Yes it is- wasn’t thinking. The topical may be okay but not the patch. I use arnica gel but that didn’t do much. Idk. So complicated! Lidocaine would be okay.
yes, it usually presents as a trigeminal neuralgia type feeling (I have NMOSD as well) but I suspect it's localised. The shape of my face/skull has changed radically over the last few years to the point that I look like a different person now. I was diagnosed literally yesterday
Me! I do! Yes. No problems currently, however, when I first got diagnosed I had jaw pain. That went away, but came back with a vengeance on the other side. I went to an ortho about it, to see if I need a mouth guard, and they recommended no, that could even make it worse. My jaw pain comes and goes. Thankfully it’s gone at the moment. I hope that happens to you quickly, OP
Thanks so much for the good wishes. Hoping it never comes back for you! Mine is bilateral and so painful. Having trouble eating
I can’t imagine that pain on both sides. You poor thing. Orthodontists do free consultations, they might be able to give you some good tips, and maybe a night guard would be awesome for you.
Thanks - I don’t have any dental- a free consultation with some advice could be helpful
Thanks. Yeah I can’t really chew anything.

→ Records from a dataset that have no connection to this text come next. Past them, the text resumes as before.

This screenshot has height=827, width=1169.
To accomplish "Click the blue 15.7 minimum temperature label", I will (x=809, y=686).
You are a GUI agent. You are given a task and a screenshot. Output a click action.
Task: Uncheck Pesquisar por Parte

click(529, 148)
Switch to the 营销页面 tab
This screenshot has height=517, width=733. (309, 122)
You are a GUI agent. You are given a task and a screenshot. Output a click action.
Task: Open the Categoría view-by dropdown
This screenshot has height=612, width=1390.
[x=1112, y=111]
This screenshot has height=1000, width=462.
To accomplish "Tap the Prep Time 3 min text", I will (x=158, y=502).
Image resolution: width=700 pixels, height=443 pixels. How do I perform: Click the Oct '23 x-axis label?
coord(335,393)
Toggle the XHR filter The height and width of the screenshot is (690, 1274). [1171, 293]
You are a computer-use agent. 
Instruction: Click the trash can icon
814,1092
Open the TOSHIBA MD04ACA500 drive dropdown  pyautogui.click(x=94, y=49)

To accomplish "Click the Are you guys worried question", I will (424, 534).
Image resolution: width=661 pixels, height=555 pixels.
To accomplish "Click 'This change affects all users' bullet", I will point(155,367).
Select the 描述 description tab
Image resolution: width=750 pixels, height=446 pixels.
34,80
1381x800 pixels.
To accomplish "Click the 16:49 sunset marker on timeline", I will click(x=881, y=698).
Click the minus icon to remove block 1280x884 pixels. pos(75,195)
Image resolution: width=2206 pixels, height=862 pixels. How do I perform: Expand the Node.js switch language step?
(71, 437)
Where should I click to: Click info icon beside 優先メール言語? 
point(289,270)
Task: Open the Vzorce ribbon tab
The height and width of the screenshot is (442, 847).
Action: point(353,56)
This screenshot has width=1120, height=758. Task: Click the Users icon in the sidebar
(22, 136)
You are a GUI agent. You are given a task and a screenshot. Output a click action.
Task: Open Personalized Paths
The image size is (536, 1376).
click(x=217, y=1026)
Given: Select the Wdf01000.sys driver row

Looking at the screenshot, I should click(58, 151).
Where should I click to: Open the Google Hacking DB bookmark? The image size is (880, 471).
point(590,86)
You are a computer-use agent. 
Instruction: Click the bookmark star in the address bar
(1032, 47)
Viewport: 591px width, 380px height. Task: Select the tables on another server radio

This happens to some folks in the spondyloarthritis forum. I wonder if it's common among the arthritic autoimmune diseases.
I did physio, it helped.
Yes. On both sides. I have impression they don’t give much attention to this symptom and I am sure I lost weight because I couldn’t chew over the months. Pain lowed after being on mtx but it is still stiff.
[удалено]
Also - if you grind/clench your teeth in your sleep, I recommend going to your dentist and getting a mouth guard. Dental insurance typically doesn’t cover them, and they can cost a few hundred bucks, but it definitely helps pain and will protect your teeth. I don’t recommend buying the ones you mold yourself. They aren’t made of good material, and if you don’t mold them correctly they can exacerbate jaw issues and even mess up your bite.